Saturday, May 23, 2009

Michelin Man: The Movie

Recently, Michael Eisner's company announced that they would be bringing Bazooka Joe to the big screen, and I wondered if Hollywood has any perception of the future they're creating.

Check IMDb: there are movie versions of Stretch Armstrong, Battleship, Monopoly and Ouija Board in development, along with an updated take on Clue. Over time, they've also tried to make Slinky, Super Soaker and Hot Wheels into movies, and of course we've succeeded in gracing theaters with Bratz, Transformers, and the 1980's gem Mac and Me, which regardless of the blatant E.T. rip-off, was clearly a movie about McDonald's. Really?

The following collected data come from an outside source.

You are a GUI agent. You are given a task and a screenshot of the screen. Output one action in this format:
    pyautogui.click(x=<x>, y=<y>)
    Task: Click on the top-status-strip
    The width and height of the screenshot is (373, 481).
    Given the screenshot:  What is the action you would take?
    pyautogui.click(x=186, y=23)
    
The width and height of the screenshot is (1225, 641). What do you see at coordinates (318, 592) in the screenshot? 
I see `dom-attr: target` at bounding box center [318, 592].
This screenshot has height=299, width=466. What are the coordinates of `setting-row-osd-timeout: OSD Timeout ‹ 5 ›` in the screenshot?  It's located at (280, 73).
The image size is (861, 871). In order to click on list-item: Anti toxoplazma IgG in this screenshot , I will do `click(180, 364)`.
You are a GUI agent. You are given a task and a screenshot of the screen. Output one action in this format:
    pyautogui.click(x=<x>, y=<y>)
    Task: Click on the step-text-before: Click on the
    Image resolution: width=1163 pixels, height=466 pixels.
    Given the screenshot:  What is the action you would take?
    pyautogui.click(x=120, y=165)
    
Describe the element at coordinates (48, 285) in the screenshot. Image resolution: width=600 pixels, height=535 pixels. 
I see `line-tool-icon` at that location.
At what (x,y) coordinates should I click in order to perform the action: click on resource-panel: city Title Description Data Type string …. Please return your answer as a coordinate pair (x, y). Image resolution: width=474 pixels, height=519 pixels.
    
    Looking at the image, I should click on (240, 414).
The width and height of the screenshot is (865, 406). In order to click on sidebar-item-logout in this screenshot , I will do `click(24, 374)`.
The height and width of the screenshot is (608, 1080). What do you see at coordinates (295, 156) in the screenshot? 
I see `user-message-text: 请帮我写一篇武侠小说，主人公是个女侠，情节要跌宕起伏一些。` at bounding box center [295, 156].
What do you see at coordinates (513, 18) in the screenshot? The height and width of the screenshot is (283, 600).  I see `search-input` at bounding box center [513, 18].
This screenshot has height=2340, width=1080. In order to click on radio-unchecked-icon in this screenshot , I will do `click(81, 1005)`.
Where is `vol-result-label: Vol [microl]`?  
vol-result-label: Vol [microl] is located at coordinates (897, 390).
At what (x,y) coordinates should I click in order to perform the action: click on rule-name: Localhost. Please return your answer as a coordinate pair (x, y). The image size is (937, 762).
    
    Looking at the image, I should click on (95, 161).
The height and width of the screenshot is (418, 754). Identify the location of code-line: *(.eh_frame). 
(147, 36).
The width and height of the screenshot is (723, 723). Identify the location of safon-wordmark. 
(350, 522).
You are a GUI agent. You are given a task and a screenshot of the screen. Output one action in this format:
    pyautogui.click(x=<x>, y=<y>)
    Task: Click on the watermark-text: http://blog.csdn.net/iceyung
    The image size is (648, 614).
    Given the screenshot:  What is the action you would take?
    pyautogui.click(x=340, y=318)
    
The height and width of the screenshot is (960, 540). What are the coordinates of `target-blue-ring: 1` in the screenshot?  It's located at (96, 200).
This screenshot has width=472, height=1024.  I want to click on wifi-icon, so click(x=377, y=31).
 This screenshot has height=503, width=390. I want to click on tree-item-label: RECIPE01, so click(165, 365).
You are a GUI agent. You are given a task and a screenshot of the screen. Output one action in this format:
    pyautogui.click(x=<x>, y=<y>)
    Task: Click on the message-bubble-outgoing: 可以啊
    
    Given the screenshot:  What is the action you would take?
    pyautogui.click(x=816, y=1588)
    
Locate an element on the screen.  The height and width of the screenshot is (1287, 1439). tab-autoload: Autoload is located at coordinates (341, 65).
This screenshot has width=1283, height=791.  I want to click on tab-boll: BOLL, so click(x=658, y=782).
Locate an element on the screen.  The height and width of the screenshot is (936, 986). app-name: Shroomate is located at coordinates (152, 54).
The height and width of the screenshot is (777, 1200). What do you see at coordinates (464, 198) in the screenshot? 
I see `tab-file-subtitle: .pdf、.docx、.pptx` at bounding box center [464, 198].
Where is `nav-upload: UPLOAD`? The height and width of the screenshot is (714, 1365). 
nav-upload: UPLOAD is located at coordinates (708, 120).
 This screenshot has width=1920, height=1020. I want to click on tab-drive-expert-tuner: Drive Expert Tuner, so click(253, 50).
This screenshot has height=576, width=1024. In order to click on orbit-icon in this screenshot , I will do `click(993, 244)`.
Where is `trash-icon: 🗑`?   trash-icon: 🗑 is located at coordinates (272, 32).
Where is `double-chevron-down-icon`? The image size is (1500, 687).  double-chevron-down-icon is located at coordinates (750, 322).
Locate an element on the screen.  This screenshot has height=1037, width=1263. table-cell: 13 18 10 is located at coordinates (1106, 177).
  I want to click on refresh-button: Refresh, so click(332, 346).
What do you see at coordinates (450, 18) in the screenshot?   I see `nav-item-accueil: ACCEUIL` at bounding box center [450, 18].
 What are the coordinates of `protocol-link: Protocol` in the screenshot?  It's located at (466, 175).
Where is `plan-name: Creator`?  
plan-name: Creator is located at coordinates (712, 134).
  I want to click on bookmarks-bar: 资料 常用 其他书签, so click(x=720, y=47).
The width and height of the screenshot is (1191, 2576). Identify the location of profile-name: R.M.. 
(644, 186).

The point of adapting an existing, established brand name is that you have a built-in audience, but what exactly is the audience for Bazooka Joe comics? How many people out there love Joe so much they'll leap at the chance to see a movie with his character? But more importantly, do we really want to look forward to a future where all we've got coming out is licensed properties? I mean, we're pretty much already there: seeing Star Trek a second time this weekend, they played the trailers for Land of the Lost, G.I. Joe: Rise of Cobra and Transformers: Rise of the Fallen. And these are at least properties with established fans, who are going to go see the movie adaptations in question. I can't imagine people lining up for Stretch Armstrong, and even if people would, I don't think I want to see it.

It's easy to complain about established franchises and the growing commercialization of Hollywood, but I wonder if people even think about what they're missing. Instead of a Beverly Hills Cop for the 21st century, we're probably going to end up with a literal new Beverly Hills Cop movie. Instead of any Die Hard-level action movies, we're going to have to a third Transformers or future X-Men prequels. Our generation won't get a Ghostbusters or a Back to the Future, we're just going to get more of what we've already had, whether that means sequels, reboots, or adaptations we don't want, like the unfortunate Bazooka Joe.

But I'd like to be wrong. Let's hope summer 2010 brings us a blockbuster of surprising scope and exhilarating invention, and that no part of the idea came off of the back of a bubble gum wrapper.